▶ [Records for the task]
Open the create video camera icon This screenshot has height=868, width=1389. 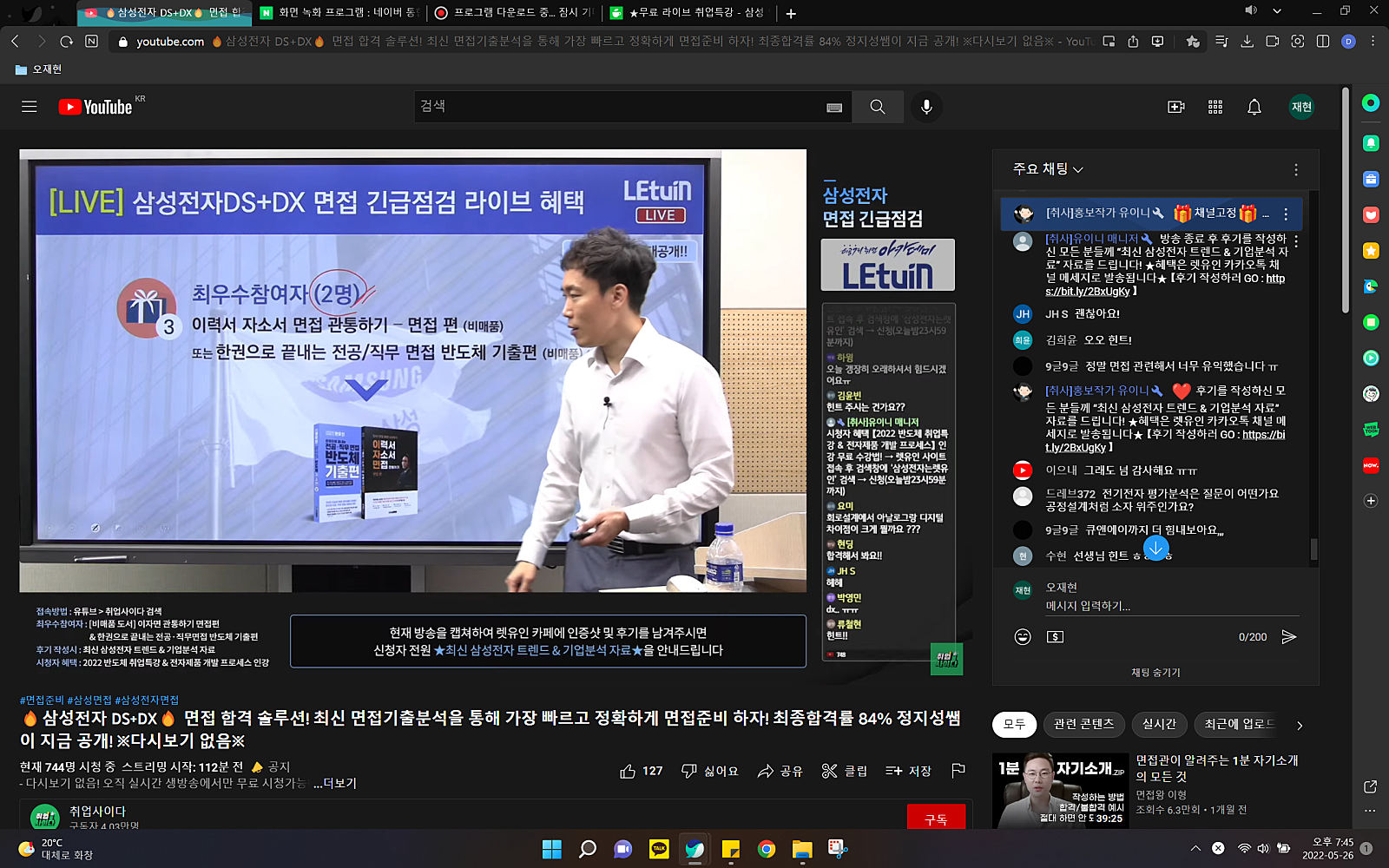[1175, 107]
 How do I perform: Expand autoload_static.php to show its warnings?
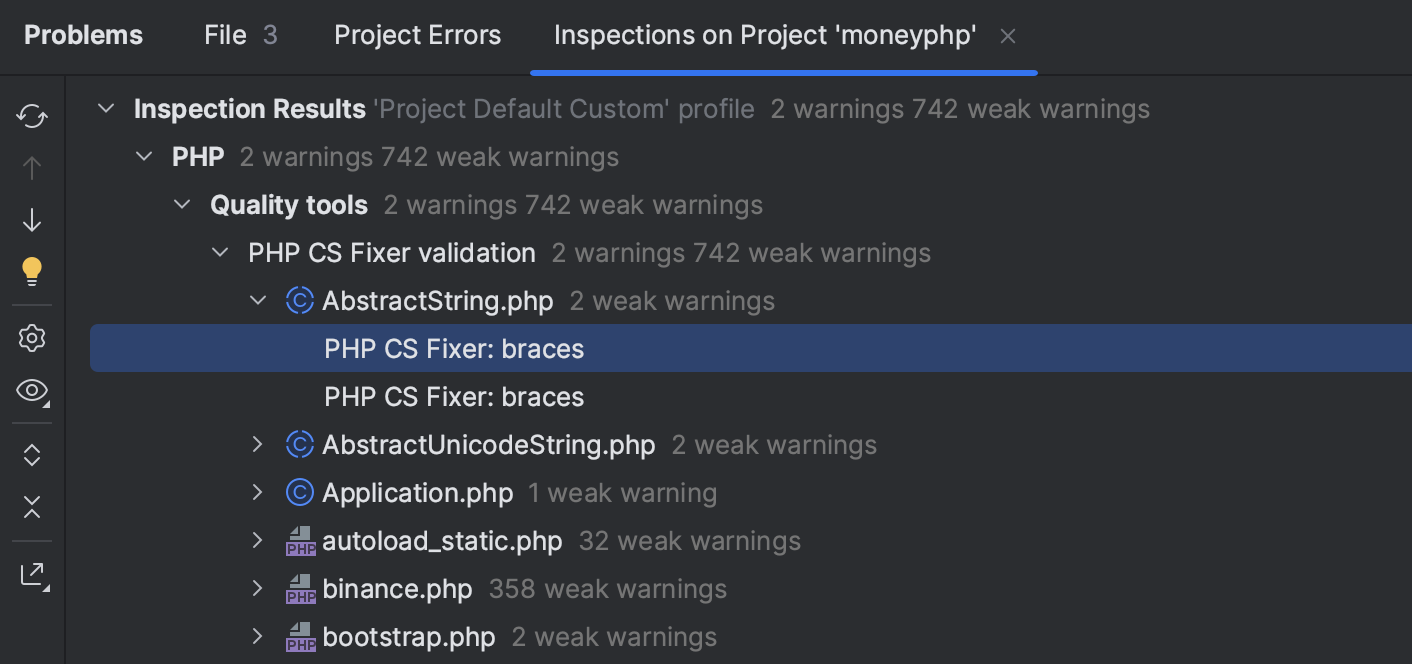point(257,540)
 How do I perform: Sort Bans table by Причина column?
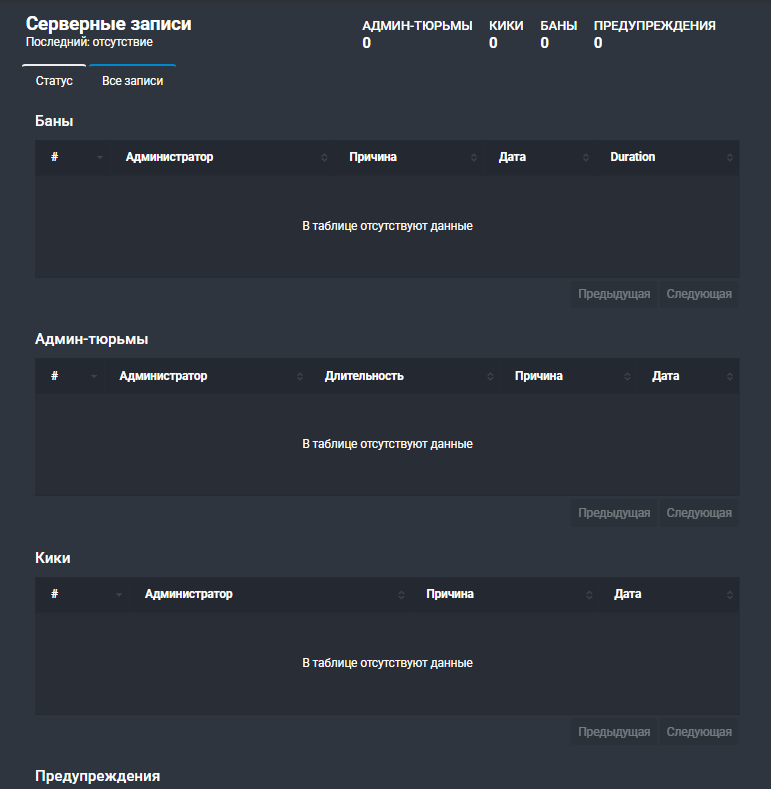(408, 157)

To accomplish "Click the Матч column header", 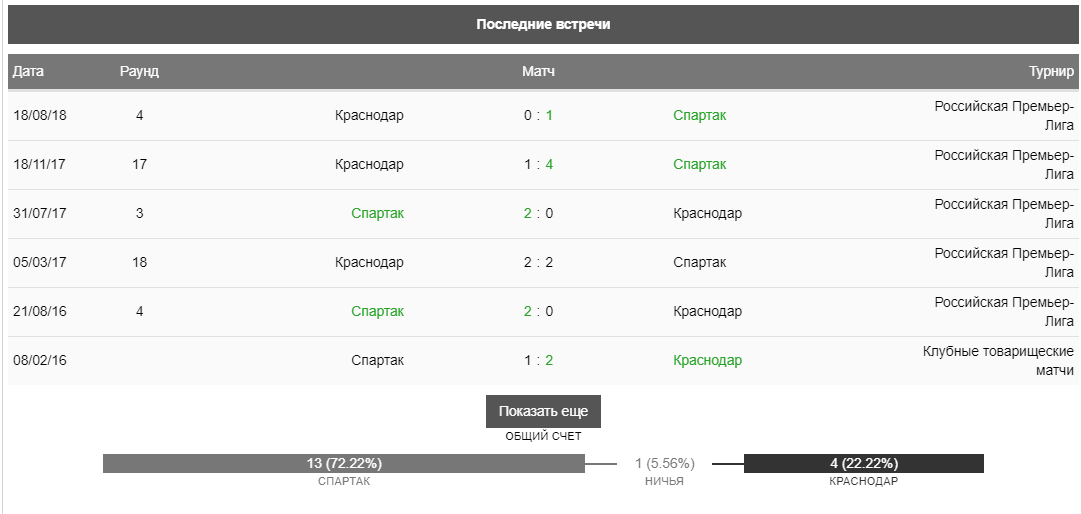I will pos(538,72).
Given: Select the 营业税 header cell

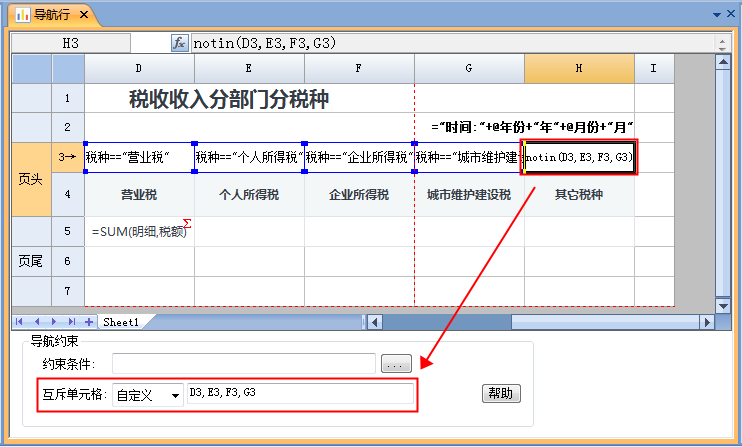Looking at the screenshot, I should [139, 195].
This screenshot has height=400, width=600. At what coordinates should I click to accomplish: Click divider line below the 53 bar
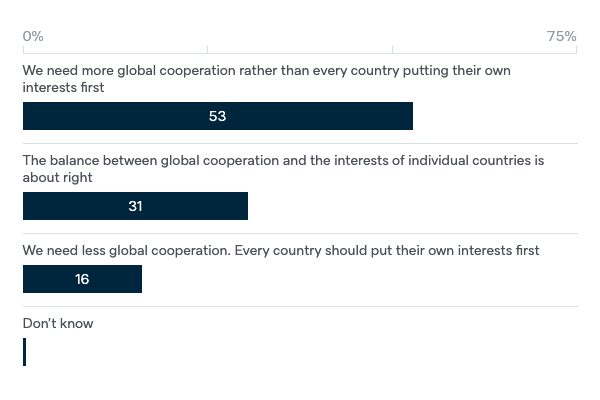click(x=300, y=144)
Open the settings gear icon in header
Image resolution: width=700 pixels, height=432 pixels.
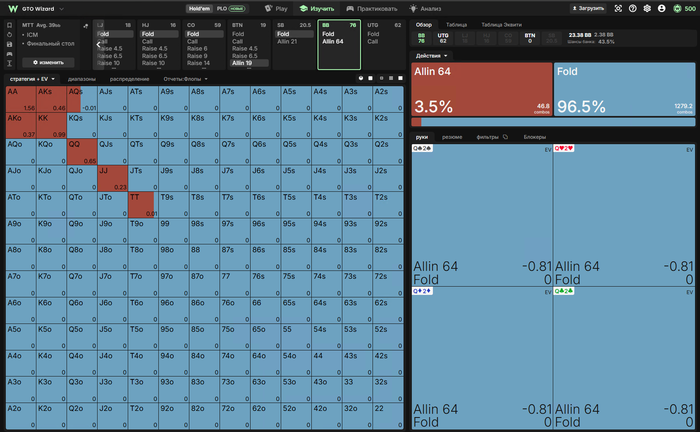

▶ [Directions for this task] Output nothing but the lines from the line with "This screenshot has height=400, width=600." through the last line of the material above, please, word for word and without the pictures.

▶ [Answer box]
This screenshot has height=400, width=600. At what coordinates should I click to accomplish: Click divider line below the 53 bar
click(x=300, y=144)
Open the settings gear icon in header
Image resolution: width=700 pixels, height=432 pixels.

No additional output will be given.